Doctors who perform angioplasty and implant heart stents are concerned about the potential for government moves that could compress reimbursement payments for such procedures, which would in turn hurt device makers.

The White House's proposed fiscal 2010 budget didn't spell out any direct impact for products like stents, but it did enflame long-running worries that pressure on product prices could emerge, sending medical-device stocks into a tailspin following release of the proposed budget.

Boston Scientific Corp. (BSX), Abbott Laboratories (ABT), Johnson & Johnson (JNJ) and Medtronic Inc. (MDT) are the big makers of stents, which prop open clogged heart arteries.

Medical-device companies typically sell their wares to hospitals, and hospitals' ability to pay top dollar is linked to insurance coverage. The key mechanism is a complex series of Medicare codes that determine hospital payments for procedures involving devices, as many device patients are older and covered by the U.S. insurance plan, and because Medicare sets trends for private insurers.

Doctors feel the same squeeze that companies do, but at an earlier link in the chain. Stent-implanting interventional cardiologists cited worries about such pressure during and ahead of the American College of Cardiology's annual conference.

"There's a general concern that reimbursement for hospitals as well as physicians will be under increasing pressure," said Gregg Stone, who directs cardiovascular research and education at the Center for Interventional Vascular Therapy at the New York-Presbyterian Hospital/Columbia University Medical Center.

Stone said this is a long-running worry that threatens to drag down salaries, making medicine a less attractive profession. He also noted the potential for worse circumstances, saying he dreads "being in a hospital system that tries to limit the type of care I practice."

Martin Leon, who is the same facility's associate director, noted that reimbursement for stents is currently very strong, which has held prices up. But the same relationship between reimbursement rates and prices could go the other way.

That worry took a toll after the budget proposal was issued on Feb. 26, and medical-device stocks haven't reclaimed lost territory despite the market's recent scorching run.

The Standard & Poor's 500 index rose 6.7% between the budget release and Friday's market close, with a steep drop and a sharp rise in between. Over the same stretch, two Dow Jones Wilshire indexes tracking device companies and other medical suppliers were down 2.9% and 5%.

"You saw the market and some of the medical-device companies frown because they basically see this as truly a clamping down on newer, expensive technologies," said Mark Turco, an interventional cardiologist who directs the Center for Cardiac & Vascular Research at Washington Adventist Hospital in Maryland.

A broad move from typical "safe-haven" sectors may also be playing a role as investors venture back into more sensitive industries.

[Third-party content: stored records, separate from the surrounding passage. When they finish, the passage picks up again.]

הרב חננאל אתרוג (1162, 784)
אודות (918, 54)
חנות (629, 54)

There has been no government signal about sudden plans to squeeze prices for medical devices such as drug-coated stents -- which cost about $2,000 each and are very profitable. While big profit margins could make an enticing target, some Wall Street analysts have called the recent price-related concerns overblown. High prices also support the steep expense of developing new medical products.

In the interventional cardiology sector, doctors noted that costs can vary widely across different hospitals and geographic regions. A one-size-fits-all judgment about the market would be tough.

Steven Bailey, chief of the Division of Cardiology at the University of Texas Health Science Center in San Antonio, highlighted the aging population, which will likely put more people at risk of heart problems amid the effort to constrain costs.

Bailey, who is also president-elect of the Society for Cardiovascular Angiography and Interventions, an organization for stent-implanting doctors, noted that there is a certain amount of money in the Medicare system. If changes are made in one place, it opens the door for changes elsewhere to balance things out.

"I think that everyone is concerned about what those changes will be and what the basis will be for making those decisions," he said.